There’s an undeniable focus on the U.S. in my research and writing. In part, of course, this is sheer parochialism—you write what you know and what your readers seem to be most interested in. But my focus is also driven by a conviction that the U.S. is still the most influential economic and political actor in the world. I have stood by this belief for the past couple of decades and see no reason to change now.
The reason I bring this up is that we are starting to see the beginnings of a new cycle. The countries that had been picked to assume leadership in the next century—that is to say, now—are running into inevitable problems and consequences resulting from the growth that led them to be picked as the next leaders in the first place. The countries I’m referring to are the BRICs: Brazil, Russia, India, and China.
I don’t deny the very real progress three of these countries have made over the past several decades, or the progress they will continue to make, but conditions have changed—which will affect how we see the future. The best example is China, so let’s start there.
China: Economic revenge
The problem with China is not the growth but the assumption that the growth would continue for reasons that transcended economics: superior cultural values, a more efficient and effective government, lower capital costs from a superior financial system, and so forth, all of which were put forth in direct contrast to what was deemed a markedly inferior system in the U.S. Instead, economics is taking its revenge.
One of the advantages of getting older is that you get to recognize certain rhymes in history. I can remember, not that long ago, an Asian country that was dominant in manufacturing and driven by superior cultural values, a wise and efficient government, and a long-term planning perspective that allowed it to invest, manufacture, and eventually acquire U.S. assets, including Pebble Beach and Rockefeller Center. I’m talking, of course, about Japan in the late 1980s. We know what happened after that.
What is interesting is why it happened. After decades of fast growth, Japan ultimately overinvested, borrowed too much, relied on selling to other countries, and eventually got old. Financial imbalances built up to an unsustainable level, requiring an adjustment, but for cultural reasons, companies were allowed to continue operating to avoid mass unemployment. Once growth started to slow, the laws of economics started to bite, and reality set back in.
This should all sound very familiar in the context of China. Japan has not gone away; it still has many world-class companies that dominate their industries. But neither has it taken over the world. Growth inevitably slows as countries catch up with their more developed counterparts. Japan’s system was based on fast growth—and it couldn’t handle it when it slowed. China is not going away; it will continue to be a major part of the global economy. But it won’t be taking over the world any time soon either.
Russia and Brazil: Little demand for commodities
For the rest of the BRICs, the same applies. Their growth—certainly Russia’s and Brazil’s—was largely dependent on China’s need for commodities, and their growth has declined in tandem. Unless and until some massive new source of commodities demand appears, these countries will not see the same levels of growth. Russia, with its dependence on oil, looks to have no way out, but Brazil, with a substantial internal economy, seems to be better positioned.
India: The exception
Driven at least partially by more effective low-wage competition with China, India looks poised to continue to grow. But it, like the other three countries that comprise the BRICs, certainly won’t be growing the way it did during the last century.

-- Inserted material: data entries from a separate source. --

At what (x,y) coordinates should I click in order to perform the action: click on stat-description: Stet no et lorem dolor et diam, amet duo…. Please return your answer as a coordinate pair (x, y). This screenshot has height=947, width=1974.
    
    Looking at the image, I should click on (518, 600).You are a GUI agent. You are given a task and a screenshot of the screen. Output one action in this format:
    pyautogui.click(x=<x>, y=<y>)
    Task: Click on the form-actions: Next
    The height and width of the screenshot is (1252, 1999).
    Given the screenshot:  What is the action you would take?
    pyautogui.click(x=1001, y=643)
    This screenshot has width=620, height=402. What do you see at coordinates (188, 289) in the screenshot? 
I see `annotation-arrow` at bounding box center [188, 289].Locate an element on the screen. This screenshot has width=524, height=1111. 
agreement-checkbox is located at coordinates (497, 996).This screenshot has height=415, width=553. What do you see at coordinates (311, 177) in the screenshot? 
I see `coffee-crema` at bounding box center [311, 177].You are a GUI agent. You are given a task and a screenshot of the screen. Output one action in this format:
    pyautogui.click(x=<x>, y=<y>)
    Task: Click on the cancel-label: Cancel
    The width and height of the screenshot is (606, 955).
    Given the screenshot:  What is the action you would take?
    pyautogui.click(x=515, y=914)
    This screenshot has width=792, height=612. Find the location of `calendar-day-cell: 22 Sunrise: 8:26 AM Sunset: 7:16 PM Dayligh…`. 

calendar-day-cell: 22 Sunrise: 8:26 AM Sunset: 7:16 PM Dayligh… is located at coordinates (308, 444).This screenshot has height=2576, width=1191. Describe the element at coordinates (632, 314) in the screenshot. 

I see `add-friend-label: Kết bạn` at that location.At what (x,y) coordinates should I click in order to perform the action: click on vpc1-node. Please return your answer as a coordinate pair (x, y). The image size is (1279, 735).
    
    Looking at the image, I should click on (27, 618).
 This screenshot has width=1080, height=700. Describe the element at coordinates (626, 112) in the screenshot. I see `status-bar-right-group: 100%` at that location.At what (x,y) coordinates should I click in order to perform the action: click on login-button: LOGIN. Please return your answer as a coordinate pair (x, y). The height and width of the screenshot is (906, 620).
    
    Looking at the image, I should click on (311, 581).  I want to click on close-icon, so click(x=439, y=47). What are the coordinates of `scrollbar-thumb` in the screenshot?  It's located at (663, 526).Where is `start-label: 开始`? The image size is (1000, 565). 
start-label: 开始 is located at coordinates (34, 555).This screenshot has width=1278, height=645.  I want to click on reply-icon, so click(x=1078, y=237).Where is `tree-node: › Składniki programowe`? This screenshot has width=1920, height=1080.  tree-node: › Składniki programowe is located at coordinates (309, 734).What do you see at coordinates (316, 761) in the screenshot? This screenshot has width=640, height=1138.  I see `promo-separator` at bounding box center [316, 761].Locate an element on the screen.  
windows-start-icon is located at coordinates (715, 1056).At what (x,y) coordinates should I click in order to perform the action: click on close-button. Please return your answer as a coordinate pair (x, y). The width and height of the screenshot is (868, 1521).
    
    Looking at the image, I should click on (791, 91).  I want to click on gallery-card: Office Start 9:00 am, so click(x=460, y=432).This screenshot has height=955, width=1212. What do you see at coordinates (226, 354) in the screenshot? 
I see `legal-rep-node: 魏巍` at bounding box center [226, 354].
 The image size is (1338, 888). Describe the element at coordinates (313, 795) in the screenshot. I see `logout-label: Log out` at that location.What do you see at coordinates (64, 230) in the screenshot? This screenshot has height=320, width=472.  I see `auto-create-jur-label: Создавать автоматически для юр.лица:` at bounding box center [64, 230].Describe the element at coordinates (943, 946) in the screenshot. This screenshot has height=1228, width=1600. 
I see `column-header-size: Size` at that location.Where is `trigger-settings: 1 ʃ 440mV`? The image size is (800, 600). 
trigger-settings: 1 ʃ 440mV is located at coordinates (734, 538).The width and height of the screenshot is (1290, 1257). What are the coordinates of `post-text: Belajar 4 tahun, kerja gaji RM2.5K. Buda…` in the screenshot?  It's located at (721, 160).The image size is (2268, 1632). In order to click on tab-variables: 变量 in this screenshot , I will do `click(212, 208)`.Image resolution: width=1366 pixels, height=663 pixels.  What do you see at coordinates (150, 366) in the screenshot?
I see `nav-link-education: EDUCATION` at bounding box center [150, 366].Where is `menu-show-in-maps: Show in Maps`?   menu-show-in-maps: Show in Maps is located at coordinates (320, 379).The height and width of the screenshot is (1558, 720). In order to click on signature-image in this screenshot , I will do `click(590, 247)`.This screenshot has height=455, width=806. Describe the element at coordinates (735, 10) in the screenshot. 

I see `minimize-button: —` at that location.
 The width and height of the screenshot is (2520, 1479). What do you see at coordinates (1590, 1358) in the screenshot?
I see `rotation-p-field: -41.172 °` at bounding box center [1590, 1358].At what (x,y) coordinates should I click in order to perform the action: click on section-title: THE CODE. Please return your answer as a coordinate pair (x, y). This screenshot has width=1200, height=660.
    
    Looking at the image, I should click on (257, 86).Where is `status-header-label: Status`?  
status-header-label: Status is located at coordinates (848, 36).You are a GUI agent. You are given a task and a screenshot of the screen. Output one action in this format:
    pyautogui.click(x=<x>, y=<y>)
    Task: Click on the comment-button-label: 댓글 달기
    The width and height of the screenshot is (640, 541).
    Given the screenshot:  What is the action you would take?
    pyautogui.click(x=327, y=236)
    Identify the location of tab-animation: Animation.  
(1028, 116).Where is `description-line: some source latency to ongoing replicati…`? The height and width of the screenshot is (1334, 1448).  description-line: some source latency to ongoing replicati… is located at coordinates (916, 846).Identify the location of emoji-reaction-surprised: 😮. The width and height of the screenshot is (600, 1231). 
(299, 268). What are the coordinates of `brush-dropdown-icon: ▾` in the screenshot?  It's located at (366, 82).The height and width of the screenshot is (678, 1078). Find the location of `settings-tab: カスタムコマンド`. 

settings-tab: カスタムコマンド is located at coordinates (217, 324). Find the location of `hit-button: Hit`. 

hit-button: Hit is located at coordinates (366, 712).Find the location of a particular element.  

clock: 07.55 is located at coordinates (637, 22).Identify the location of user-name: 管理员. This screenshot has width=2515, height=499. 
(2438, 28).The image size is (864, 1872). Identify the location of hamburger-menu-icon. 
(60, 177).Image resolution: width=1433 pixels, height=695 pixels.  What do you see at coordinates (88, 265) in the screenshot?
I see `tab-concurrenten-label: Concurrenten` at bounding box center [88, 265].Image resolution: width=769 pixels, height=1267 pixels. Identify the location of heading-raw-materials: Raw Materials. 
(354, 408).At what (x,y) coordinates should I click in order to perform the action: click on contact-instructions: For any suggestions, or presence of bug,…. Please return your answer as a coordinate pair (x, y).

This story, in various forms, covers pretty much all of the globe. When it was first told, the U.S. was dealing with its own problems, many of which have moderated even if they have not gone away, and other countries were in their growth phases. Now, the situation appears to have reversed. The U.S. appears poised to continue to wax as the rest of the world wanes, at least for a while.
This cycle won’t last forever either, of course, but for the moment, the U.S. is the place to be. I intend to continue focusing on it for just that reason.